Darinaparsin

Clinical data
- Trade names: Darvias; Zinapar
- Other names: SP-02; ZIO-101; DMAs(III)G
- ATC code: L01XX82 (WHO) ;

Legal status
- Legal status: JP:Rx-only;

Identifiers
- IUPAC name (2S)-2-Amino-5-[[(2R)-1-(carboxymethylamino)-3-dimethylarsanylsulfanyl-1-oxopropan-2-yl]amino]-5-oxopentanoic acid;
- CAS Number: 69819-86-9;
- PubChem CID: 11683005;
- DrugBank: DB06179;
- ChemSpider: 9857733;
- UNII: 9XX54M675G;
- KEGG: D08898;
- ChEBI: CHEBI:94295;
- ChEMBL: ChEMBL3247378;
- CompTox Dashboard (EPA): DTXSID80220108 ;
- ECHA InfoCard: 100.210.066

Chemical and physical data
- Formula: C_{12}H_{22}AsN_{3}O_{6}S
- Molar mass: 411.30 g·mol^{−1}
- 3D model (JSmol): Interactive image;
- SMILES C[As](C)SC[C@@H](C(=O)NCC(=O)O)NC(=O)CC[C@@H](C(=O)O)N;
- InChI InChI=1S/C12H22AsN3O6S/c1-13(2)23-6-8(11(20)15-5-10(18)19)16-9(17)4-3-7(14)12(21)22/h7-8H,3-6,14H2,1-2H3,(H,15,20)(H,16,17)(H,18,19)(H,21,22)/t7-,8-/m0/s1; Key:JGDXFQORBMPJGR-YUMQZZPRSA-N;

= Darinaparsin =

Chemical compound

Darinaparsin (trade names Darvias and Zinapar) is a drug for the treatment of various types of cancer. It is an arsenic-containing derivative of glutathione.
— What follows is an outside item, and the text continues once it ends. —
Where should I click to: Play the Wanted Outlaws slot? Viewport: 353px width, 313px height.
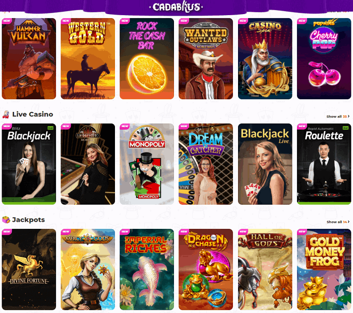(206, 59)
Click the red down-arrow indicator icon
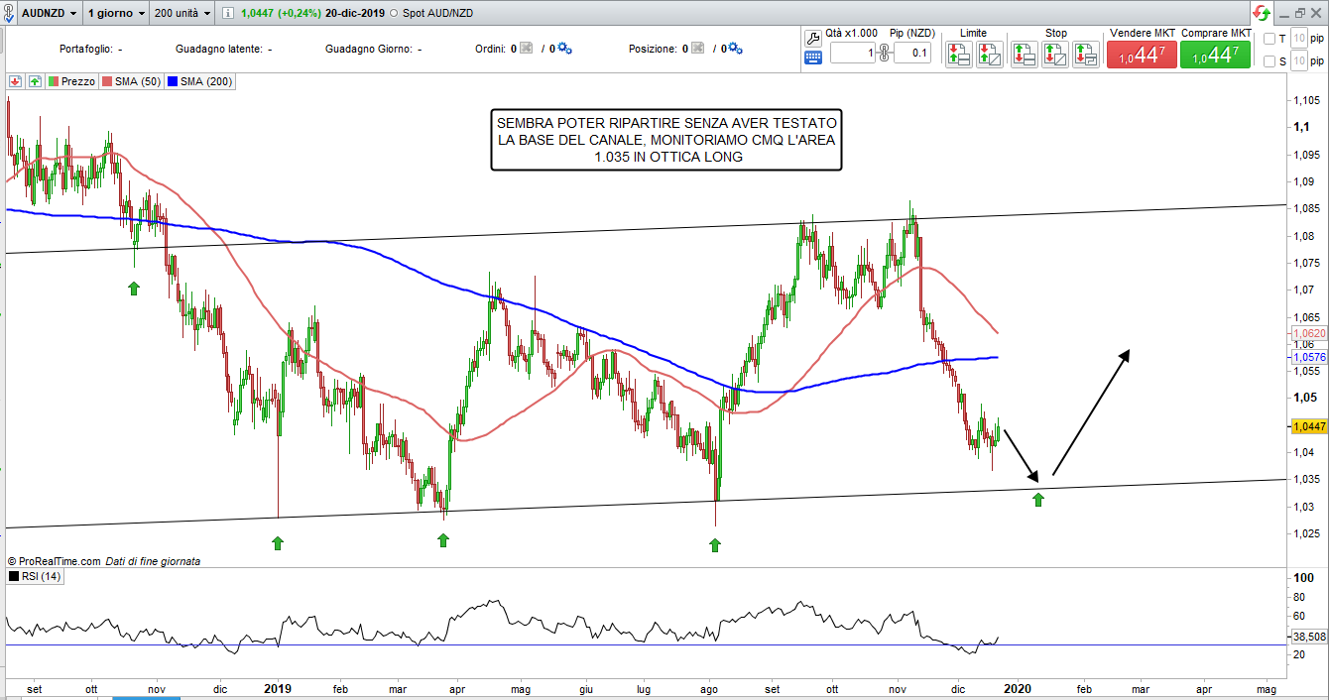 click(16, 81)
The mechanism of action of darinaparsin is proposed to involve disruption of mitochondrial function, increased production of reactive oxygen species, and modulation of intracellular signal transduction pathways, thereby inducing cell cycle arrest and apoptosis in cancer cells.

==History==
Darinaparsin and related compounds were first studied in the 1970s at Texas A&M University. It wasn't until 1998, when a connection between organoarsenic compounds and their potential use in cancer chemotherapy was reported, that interest in darinaparsin as a pharmaceutical drug began. Darinaparsin was licensed to Ziopharm Oncology and then Solasia Pharma for drug development. In 2018, Solasia Pharma licensed darinaparsin to HB Human BioScience SAS of Bogota Colombia. HB Human BioScience SAS began the registration process in Colombia, Peru, Ecuador, Venezuela, Chile, Panama, Costa Rica, and Guatemala, while offering darinaparsin on a compassionate use (expanded access) basis.

Darinaparsin was granted Orphan Drug Designation in the US and Europe as a treatment for peripheral T-cell lymphoma (PTCL).

In Japan, darinaparsin was approved for relapsed or refractory PTCL in June 2022.

Darinaparsin was submitted for INVIMA Approval in Colombia on December 12, 2023.